*PAGE EXCERPT:*
(begin)

Archive for the ‘Movies’ Category

Obit watch: March 27, 2025.

Thursday, March 27th, 2025

Carole Keeton.

She was the first woman to serve as mayor of Austin, served as state comptroller, and served on the Texas Railroad Commission. The obits right now seem kind of short, but I remember she was a big deal in Austin and Texas politics when I first moved to Austin.

Clive Revill. Other credits include “Babylon 5”, “Pinky and the Brain”, “Let Him Have It” (which I highly recommend), and a spinoff of a minor SF TV show from the 1960s.

Oleg Gordievsky. He was a Commie spy.

Except he actually wasn’t. He was a double agent for British Intelligence.

In 1985 he was recalled to Moscow, given drugs and interrogated. Someone, it seemed, had tipped off the K.G.B. to the presence of a high-ranking mole in London.
Lacking solid evidence, the Soviets placed him on leave. A few days later he appeared at 7 p.m. on a Moscow street corner, holding a shopping bag. A man soon passed, eating a candy bar. They locked eyes.
That was the signal to activate Operation Pimlico, an emergency extraction. Mr. Gordievsky shook his K.G.B. tail and then hurried to the Finnish border. Two British agents, a man and a woman, along with their baby, awaited him there in their Ford Sierra.
They placed him in the trunk, wrapped in a foil sheet to confuse heat detectors. When dogs at the border grew suspicious, the agents began to change the child’s diaper, filling the car with odors that threw the canines off Mr. Gordievsky’s scent.

(end)

*SUPPLIED INFORMATION:*

(begin)

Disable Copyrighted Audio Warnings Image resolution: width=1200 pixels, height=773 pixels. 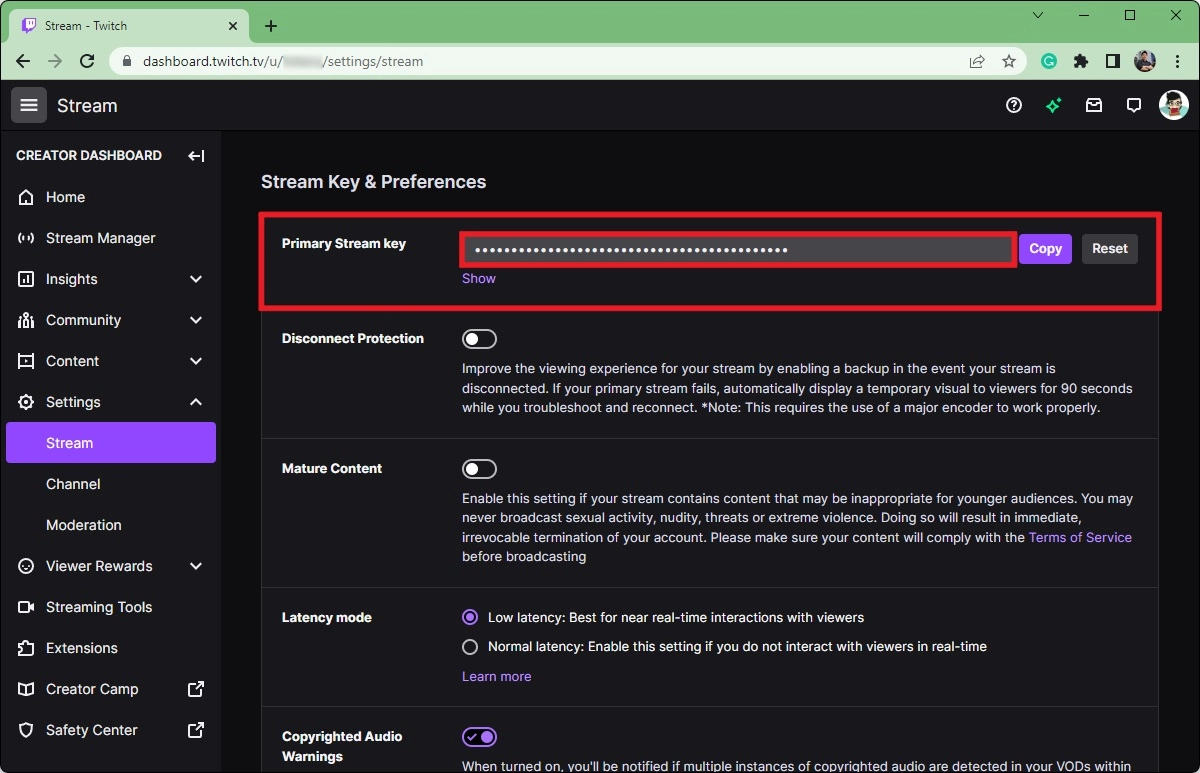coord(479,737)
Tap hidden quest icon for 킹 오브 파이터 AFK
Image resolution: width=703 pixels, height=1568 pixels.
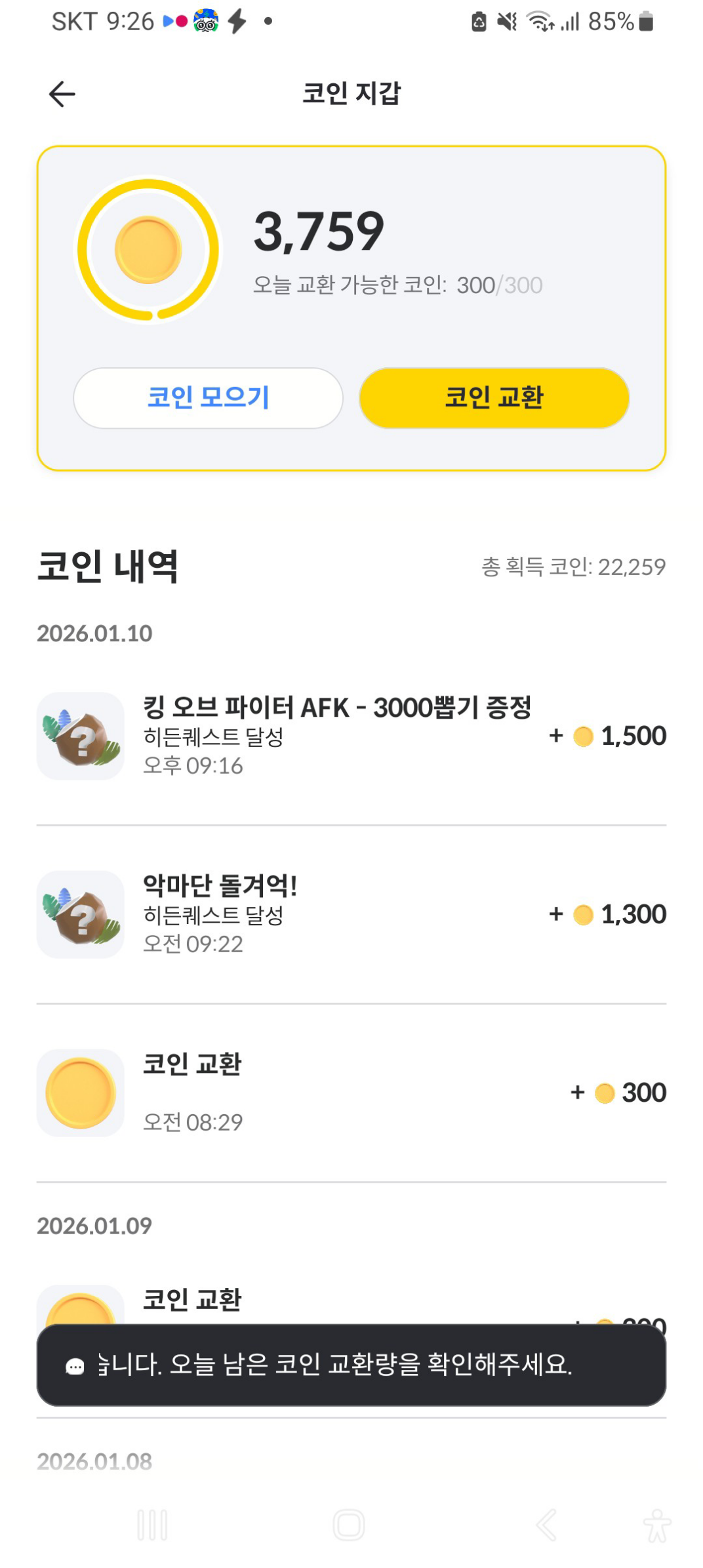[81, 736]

(end)

*EXERCISES TO COMPLETE:*
a – Rewrite the obituary post from "Clive Revill. Other" to "their Ford Sierra.", changing "shopping bag" to "newspaper".
b – In the obituary post, what car were the two British agents waiting in at the Finnish border?
c – Resume the obituary post after its last sentence.

*EXERCISE RESPONSES:*
a –
Clive Revill. Other credits include “Babylon 5”, “Pinky and the Brain”, “Let Him Have It” (which I highly recommend), and a spinoff of a minor SF TV show from the 1960s.

Oleg Gordievsky. He was a Commie spy.

Except he actually wasn’t. He was a double agent for British Intelligence.

In 1985 he was recalled to Moscow, given drugs and interrogated. Someone, it seemed, had tipped off the K.G.B. to the presence of a high-ranking mole in London.
Lacking solid evidence, the Soviets placed him on leave. A few days later he appeared at 7 p.m. on a Moscow street corner, holding a newspaper. A man soon passed, eating a candy bar. They locked eyes.
That was the signal to activate Operation Pimlico, an emergency extraction. Mr. Gordievsky shook his K.G.B. tail and then hurried to the Finnish border. Two British agents, a man and a woman, along with their baby, awaited him there in their Ford Sierra.

b – A Ford Sierra.

c –
When they were finally across, they played Jean Sibelius’s “Finlandia” symphony on the car’s sound system, a signal to Mr. Gordievsky that he was safe.
Back in Moscow, he was sentenced to death in absentia. That sentence has never been rescinded.

L.J. Smith, author. I probably would not have noted this, but she had an interesting career.

She published her first book (The Night of the Solstice, for young readers) in 1987. It wasn’t a bestseller, but it did attract the attention of Alloy Entertainment, “a book packaging and production company that has since been acquired by Warner Brothers”. They hired her to write “The Vampire Diaries” series, and she wrote four of those books between 1991 and 1992.

But Ms. Smith — whose first agent was her typist, who had never represented a client — told The Wall Street Journal that she had written the trilogy for an advance of only a few thousand dollars without realizing that it was work for hire, meaning she did not own the copyright or the characters.

She also wrote other YA series books. In the late 1990s, though, she stopped writing for a time due to family health issues.

During her fallow period, though, vampire books soared in popularity, lifted on the success of Stephenie Meyer’s “Twilight” series. By 2007, sales of “The Vampire Diaries” had increased, and Ms. Smith was contracted to continue the series by writing a new trilogy for Alloy Entertainment, for which she was entitled to half the royalties.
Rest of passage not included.